TASK INSTRUCTIONS >> In the abstract below comparing respondent driven sampling with incentivized snowball sampling, what HIV prevalence did the original sample show?

Literature DB >> 24360650

A simulative comparison of respondent driven sampling with incentivized snowball sampling--the "strudel effect".

V Anna Gyarmathy1, Lisa G Johnston2, Irma Caplinskiene3, Saulius Caplinskas3, Carl A Latkin4.   

Abstract

BACKGROUND: Respondent driven sampling (RDS) and incentivized snowball sampling (ISS) are two sampling methods that are commonly used to reach people who inject drugs (PWID).
METHODS: We generated a set of simulated RDS samples on an actual sociometric ISS sample of PWID in Vilnius, Lithuania ("original sample") to assess if the simulated RDS estimates were statistically significantly different from the original ISS sample prevalences for HIV (9.8%), Hepatitis A (43.6%), Hepatitis B (Anti-HBc 43.9% and HBsAg 3.4%), Hepatitis C (87.5%), syphilis (6.8%) and Chlamydia (8.8%) infections and for selected behavioral risk characteristics.

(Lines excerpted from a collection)
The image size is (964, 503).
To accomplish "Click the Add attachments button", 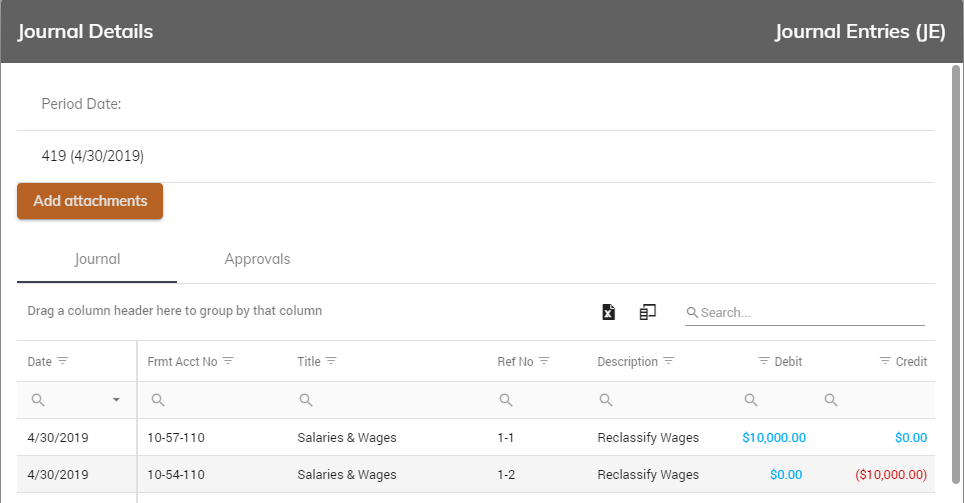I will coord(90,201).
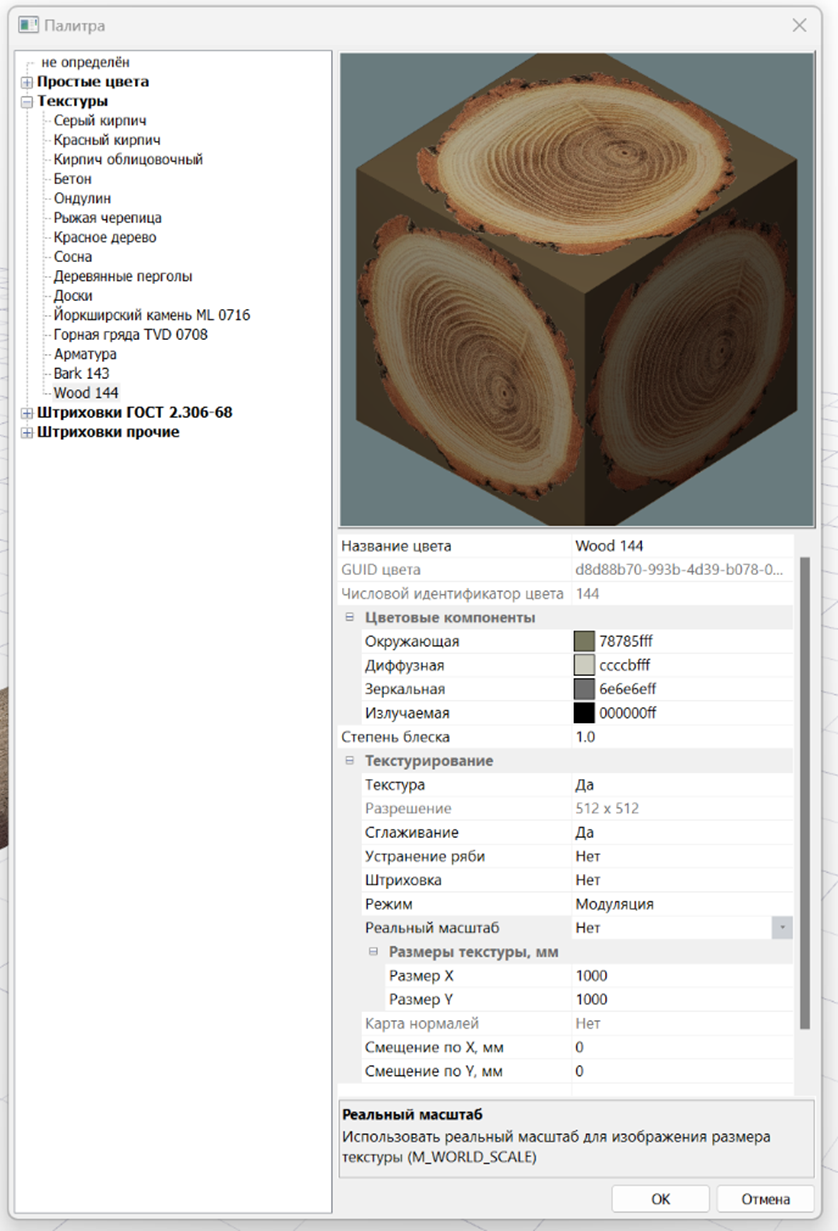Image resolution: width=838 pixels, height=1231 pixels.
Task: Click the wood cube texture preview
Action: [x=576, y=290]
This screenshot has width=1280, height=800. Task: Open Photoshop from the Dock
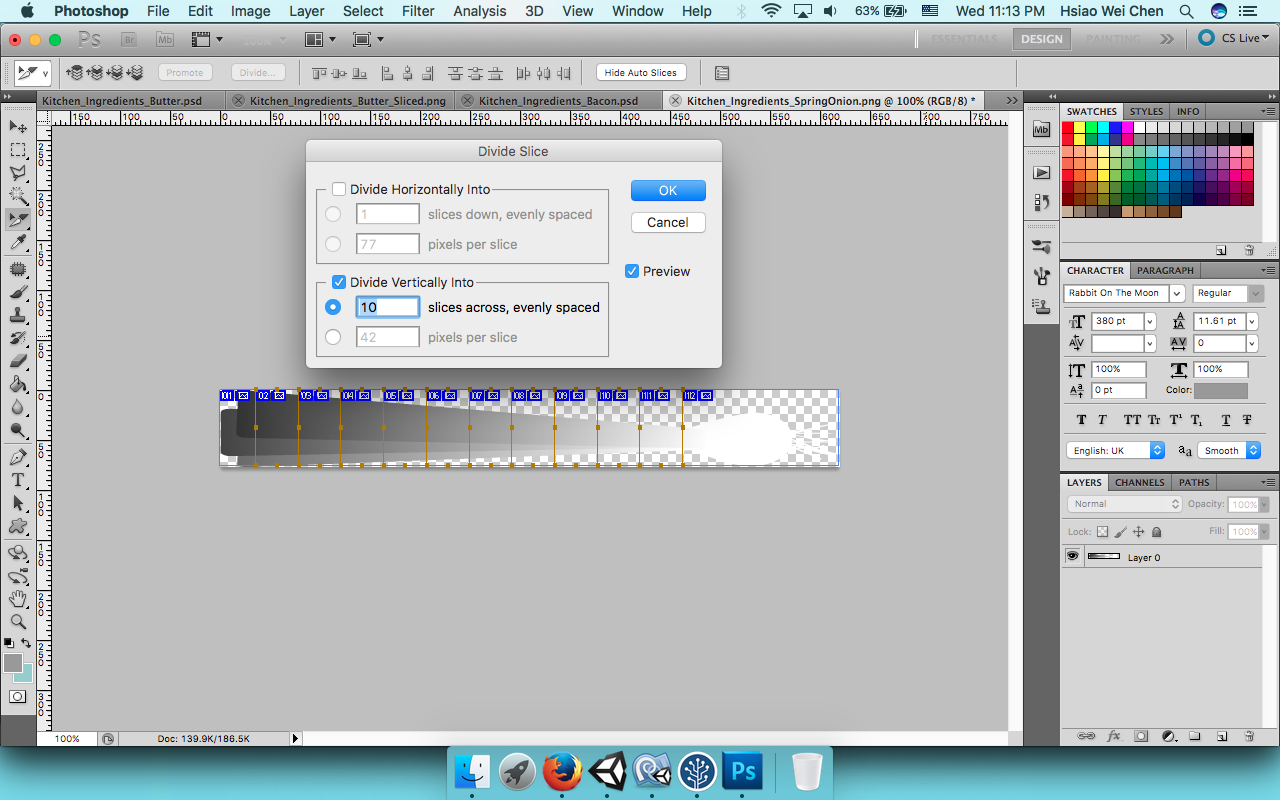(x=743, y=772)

EXERCISE ANSWER >> 9.8%